* [Aim of the exercise]: Reproduce verbatim the lines from the first line through the line containing "I will coord(158,105).", inclusive.

* [Stored Items]:
* * *

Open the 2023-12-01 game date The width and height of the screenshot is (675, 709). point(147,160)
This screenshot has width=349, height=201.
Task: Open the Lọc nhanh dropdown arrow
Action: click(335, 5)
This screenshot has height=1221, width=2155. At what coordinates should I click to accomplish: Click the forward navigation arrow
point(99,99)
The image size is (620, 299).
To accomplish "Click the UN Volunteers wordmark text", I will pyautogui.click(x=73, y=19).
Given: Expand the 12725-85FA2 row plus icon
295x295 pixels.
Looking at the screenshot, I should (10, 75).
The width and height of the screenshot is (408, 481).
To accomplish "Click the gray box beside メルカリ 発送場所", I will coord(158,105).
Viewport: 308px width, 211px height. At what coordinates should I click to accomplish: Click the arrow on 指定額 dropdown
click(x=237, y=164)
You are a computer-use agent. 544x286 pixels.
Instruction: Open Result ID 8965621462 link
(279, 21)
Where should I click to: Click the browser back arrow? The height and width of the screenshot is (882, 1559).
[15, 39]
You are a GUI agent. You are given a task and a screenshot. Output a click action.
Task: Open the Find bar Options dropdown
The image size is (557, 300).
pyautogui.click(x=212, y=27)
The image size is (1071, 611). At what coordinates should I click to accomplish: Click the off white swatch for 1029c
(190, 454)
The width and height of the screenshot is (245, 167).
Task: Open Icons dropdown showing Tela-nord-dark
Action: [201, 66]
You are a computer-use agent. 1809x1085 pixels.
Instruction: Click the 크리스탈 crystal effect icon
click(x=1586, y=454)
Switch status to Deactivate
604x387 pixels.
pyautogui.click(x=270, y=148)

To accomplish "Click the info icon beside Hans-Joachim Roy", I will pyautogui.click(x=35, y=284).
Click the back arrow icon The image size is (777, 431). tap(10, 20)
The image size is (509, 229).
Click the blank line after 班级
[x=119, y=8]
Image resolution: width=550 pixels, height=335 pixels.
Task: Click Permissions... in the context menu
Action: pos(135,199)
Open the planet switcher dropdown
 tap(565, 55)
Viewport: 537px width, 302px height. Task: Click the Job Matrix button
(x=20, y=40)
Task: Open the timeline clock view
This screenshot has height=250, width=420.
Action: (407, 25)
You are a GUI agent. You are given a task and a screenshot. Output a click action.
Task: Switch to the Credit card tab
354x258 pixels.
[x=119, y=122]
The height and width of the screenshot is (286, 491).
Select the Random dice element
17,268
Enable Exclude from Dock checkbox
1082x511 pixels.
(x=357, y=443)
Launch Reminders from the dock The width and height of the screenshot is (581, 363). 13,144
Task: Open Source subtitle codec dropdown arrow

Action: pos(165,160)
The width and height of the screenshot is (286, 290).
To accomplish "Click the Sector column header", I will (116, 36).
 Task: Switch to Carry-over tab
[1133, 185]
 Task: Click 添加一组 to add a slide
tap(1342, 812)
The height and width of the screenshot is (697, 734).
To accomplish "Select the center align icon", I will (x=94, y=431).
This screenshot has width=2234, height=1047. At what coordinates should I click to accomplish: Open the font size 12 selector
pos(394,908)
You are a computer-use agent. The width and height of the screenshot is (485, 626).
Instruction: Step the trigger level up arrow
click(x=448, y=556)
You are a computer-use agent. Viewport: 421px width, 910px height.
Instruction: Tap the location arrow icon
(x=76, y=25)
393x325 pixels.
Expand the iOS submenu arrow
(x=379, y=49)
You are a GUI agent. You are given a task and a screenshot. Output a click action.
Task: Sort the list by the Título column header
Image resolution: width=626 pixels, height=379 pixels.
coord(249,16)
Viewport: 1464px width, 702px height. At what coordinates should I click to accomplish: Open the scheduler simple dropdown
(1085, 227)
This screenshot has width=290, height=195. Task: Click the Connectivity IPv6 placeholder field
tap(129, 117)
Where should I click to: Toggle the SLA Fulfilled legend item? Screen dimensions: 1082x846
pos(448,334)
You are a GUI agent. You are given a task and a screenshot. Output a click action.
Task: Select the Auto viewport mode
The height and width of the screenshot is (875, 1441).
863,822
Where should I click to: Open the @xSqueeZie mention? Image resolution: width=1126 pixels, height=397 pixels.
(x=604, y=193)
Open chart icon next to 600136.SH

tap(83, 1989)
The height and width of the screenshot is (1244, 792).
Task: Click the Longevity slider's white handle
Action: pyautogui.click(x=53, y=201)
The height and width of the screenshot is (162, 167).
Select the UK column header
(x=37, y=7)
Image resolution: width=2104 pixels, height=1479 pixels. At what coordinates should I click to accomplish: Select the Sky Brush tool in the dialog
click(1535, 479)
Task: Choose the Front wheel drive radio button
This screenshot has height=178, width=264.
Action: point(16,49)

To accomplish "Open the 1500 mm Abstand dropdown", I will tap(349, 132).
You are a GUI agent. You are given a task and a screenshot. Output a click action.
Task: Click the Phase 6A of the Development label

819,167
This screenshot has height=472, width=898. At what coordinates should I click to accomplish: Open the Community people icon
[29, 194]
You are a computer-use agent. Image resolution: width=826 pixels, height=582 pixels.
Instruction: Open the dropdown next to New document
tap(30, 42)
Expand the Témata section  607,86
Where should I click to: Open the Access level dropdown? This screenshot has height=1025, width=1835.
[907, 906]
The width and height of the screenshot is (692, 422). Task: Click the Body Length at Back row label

* * *

* [Answer for the task]:
Open the 2023-12-01 game date The width and height of the screenshot is (675, 709). point(147,160)
This screenshot has width=349, height=201.
Task: Open the Lọc nhanh dropdown arrow
Action: click(335, 5)
This screenshot has height=1221, width=2155. At what coordinates should I click to accomplish: Click the forward navigation arrow
point(99,99)
The image size is (620, 299).
To accomplish "Click the UN Volunteers wordmark text", I will pyautogui.click(x=73, y=19).
Given: Expand the 12725-85FA2 row plus icon
295x295 pixels.
Looking at the screenshot, I should (10, 75).
The width and height of the screenshot is (408, 481).
To accomplish "Click the gray box beside メルカリ 発送場所", I will coord(158,105).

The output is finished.